Problems:
1 - Retype the stretch of the Elasticsearch article from "Many companies use" through "ElasticSearch with Django." without any changes.
2 - Decide whether each statement agrees with the Elasticsearch article, answering yes or no and quoting the words that settle it: (a) Uber and Slack are named as companies that use Elasticsearch; (b) only one library is needed to use Elasticsearch with Django; (c) the Django app described already has two models.

Page text:
--

How to Integrate Elasticsearch with DRF

How to Integrate Elasticsearch with DRF

In this article, you will learn how to create a simple search API using Elasticsearch and Django-Rest-Framework (DRF)

Elasticsearch is the leading search engine in the world.

Many companies use it such as Uber and Slack, but to leverage this technology in Django is pretty confusing.

There are three different libraries that you have to use unless you want to implement everything from scratch.

The documentation is also pretty hard to understand, and there's isn't much written about this topic.

That's why after days of struggling, I've decided to write this article that would act as a one-stop shop for integrating ElasticSearch with Django.

PS. You can find the project on GitHub below.

GitHub - TamerlanG/drf-elasticsearch-demo: Simple demo of integrating ElasticSearch with DRF
Simple demo of integrating ElasticSearch with DRF. Contribute to TamerlanG/drf-elasticsearch-demo development by creating an account on GitHub.

Prerequisites

  • Basics of Python
  • Basics of Django and Django-Rest-Framework (DRF)
  • Basics of ElasticSearch
  • Docker or a local installation of Elasticsearch

What's the project about?

To not waste any time, I already have a Django app ready with two models.

  • Articles
  • Category

This is the code for the models:

from django.db import models


class Category(models.Model):
    title = models.CharField(max_length=100)

class Article(models.Model):
    title = models.CharField(max_length=100)
    category = models.ForeignKey(
    	Category, related_name='category', on_delete=models.CASCADE
    	)

Our goal for this tutorial is to:

  • Allow users to search by title using ElasticSearch.

--

Provided records:
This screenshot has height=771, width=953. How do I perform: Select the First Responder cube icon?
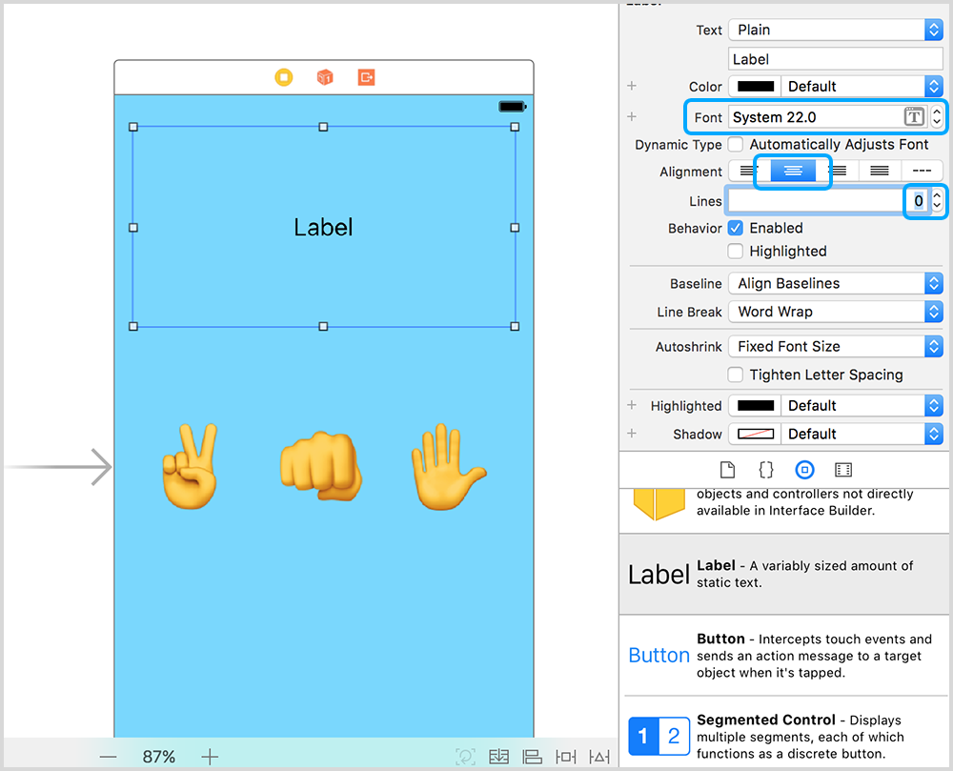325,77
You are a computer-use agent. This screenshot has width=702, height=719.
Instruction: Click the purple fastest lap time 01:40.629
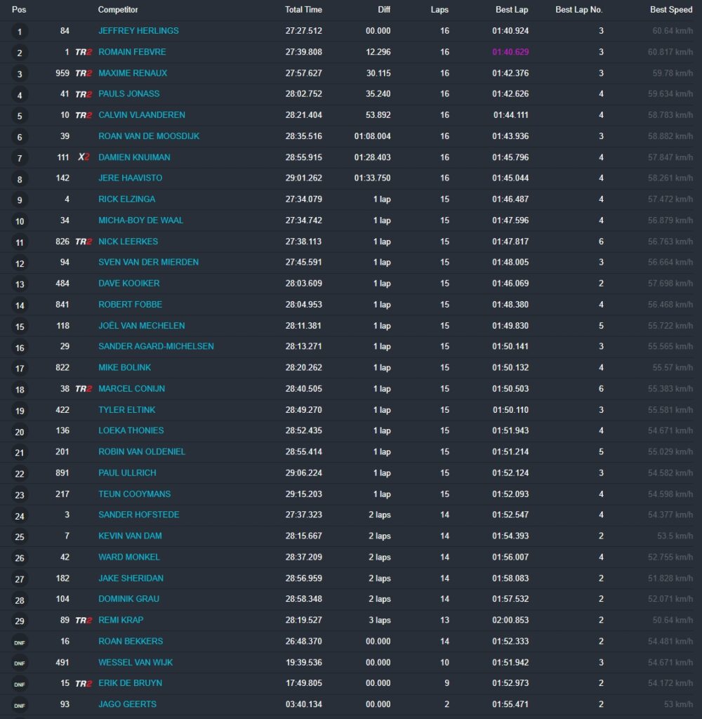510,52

--

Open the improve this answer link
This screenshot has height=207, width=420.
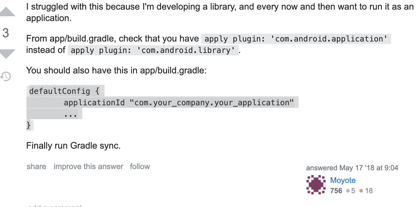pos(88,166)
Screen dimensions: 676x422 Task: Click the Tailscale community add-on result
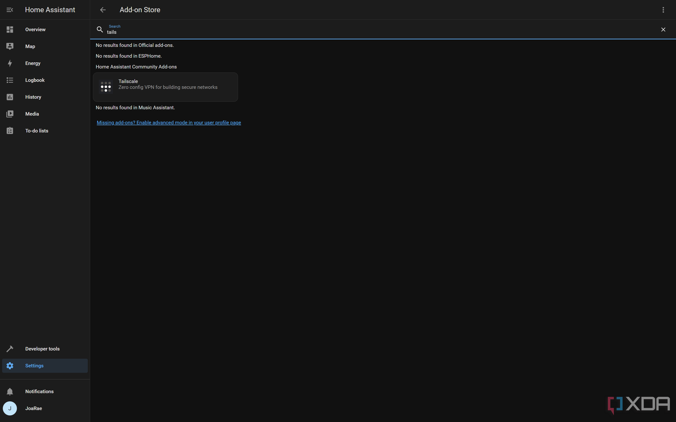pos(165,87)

--

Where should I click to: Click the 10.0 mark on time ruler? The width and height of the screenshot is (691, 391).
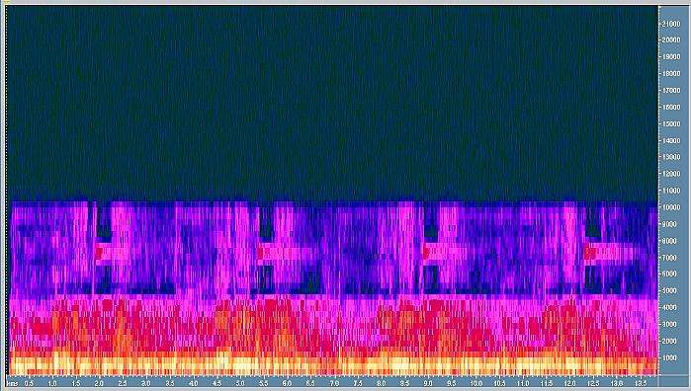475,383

--

Task solutions:
1 -
Many companies use it such as Uber and Slack, but to leverage this technology in Django is pretty confusing.

There are three different libraries that you have to use unless you want to implement everything from scratch.

The documentation is also pretty hard to understand, and there's isn't much written about this topic.

That's why after days of struggling, I've decided to write this article that would act as a one-stop shop for integrating ElasticSearch with Django.

2 -
(a) Yes: "Many companies use it such as Uber and Slack"
(b) No: "There are three different libraries that you have to use unless you want to implement everything from scratch."
(c) Yes: "I already have a Django app ready with two models."